Chapter eleven is not specifically dated, but it took place during the four months between the feast of the Dedication and the following Passover (John 12:1). Jesus was still “hiding out” on the other side of the Jordan River when he received word that his dear friend Lazarus was deathly ill (John 11:1-16). Rather than going right away, Jesus decided to wait for two days, declaring to his disciples, “This sickness will not lead to death, but to God’s glory.” After those two days, Jesus intended to visit his friends, but his disciples tried to stop him because of the death threats the last time he was there. After a few back and forth comments, and seeing that Jesus was not going to be stopped, the disciples agreed to go, with Thomas woefully stating, “Let us go too, so that we may die with him” (John 11:16).
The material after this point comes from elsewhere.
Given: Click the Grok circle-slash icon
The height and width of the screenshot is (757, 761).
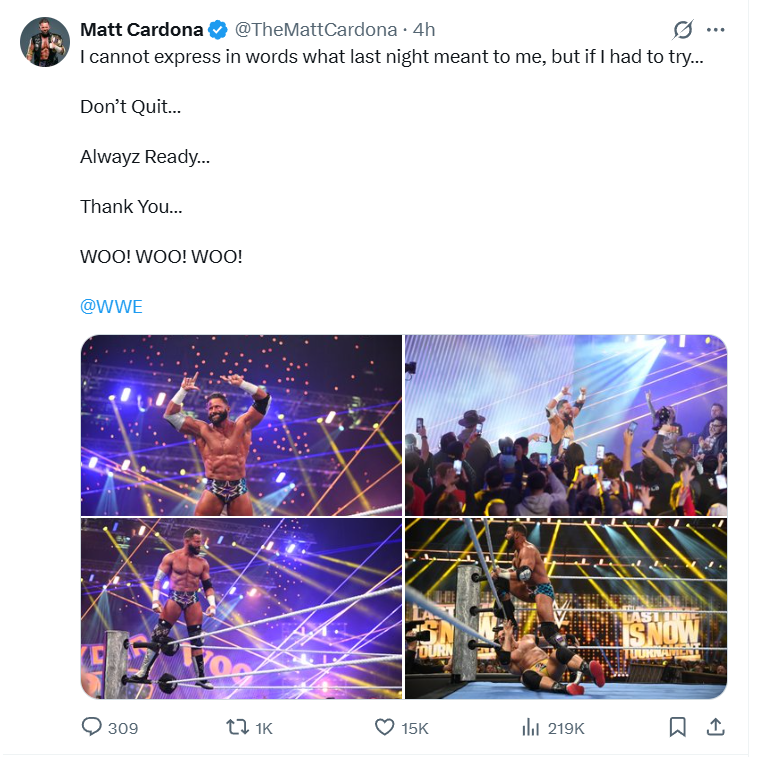Looking at the screenshot, I should tap(683, 30).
The rest of the chapter can be divided into three sections, all responses to Jesus’ arrival: Martha’s and Mary’s response (John 11:17-37); Lazarus’ response (John 11:38-44); and the people’s response (John 11:45-53). Martha’s and Mary’s response was based in grief and their incredulity that Jesus did not come right away. They believed that, if he had come, he could have prevented Lazarus from dying (John 11:21, 32). In their grief, they limited his power only to the living. This set up his fifth great declaration – “I am the resurrection and the life” (John 11:25) – and his greatest question, relevant for all people and all time – “Do you believe this?” (John 11:26)
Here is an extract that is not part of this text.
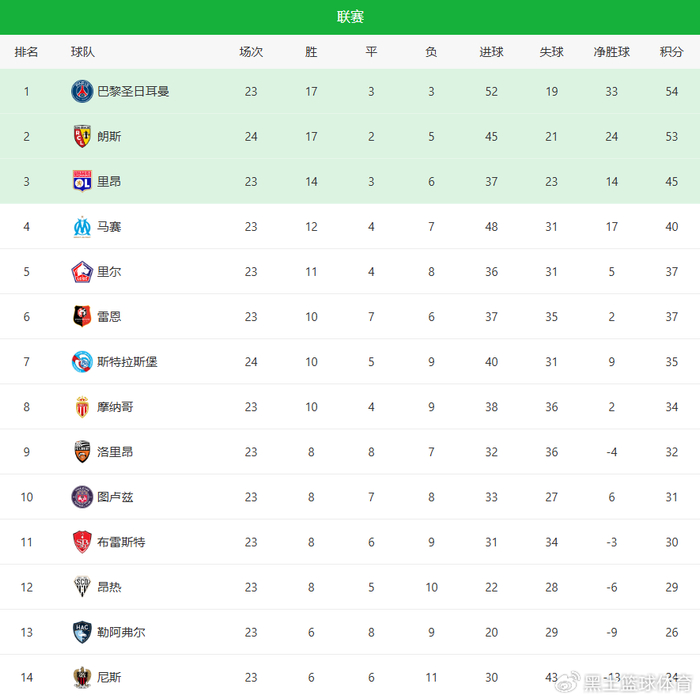The width and height of the screenshot is (700, 699).
Task: Click the 进球 column header
Action: (491, 52)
Going to the tomb, Jesus ordered that the stone be removed from the mouth of the cave. Then offering a prayer of thanks that God always heard him, Jesus called for Lazarus to come out of his grave. It should not be overlooked that only Lazarus, the dead man, responded immediately and obediently to the Savior that day. With new life, Lazarus came out of the tomb.
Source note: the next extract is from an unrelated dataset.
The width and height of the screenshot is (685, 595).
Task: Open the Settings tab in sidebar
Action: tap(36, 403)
The crowd responded to this miracle variously, as did the crowds in Jerusalem. Some believed in Jesus (John 11:45). Others relayed the story to the religious leaders (John 11:46). In council together with the priests and Pharisees, Caiaphas (unknowingly) made his great prophetic statement that he intended to have Jesus die “for the people” (John 11:50). John clarified that Jesus indeed would die, not just for Israel but for all people (John 11:51-52). From this point on, Jesus stayed away from Jerusalem for the remainder of the time leading up to Passover as he prepared himself for what was to come (John 11:54-57).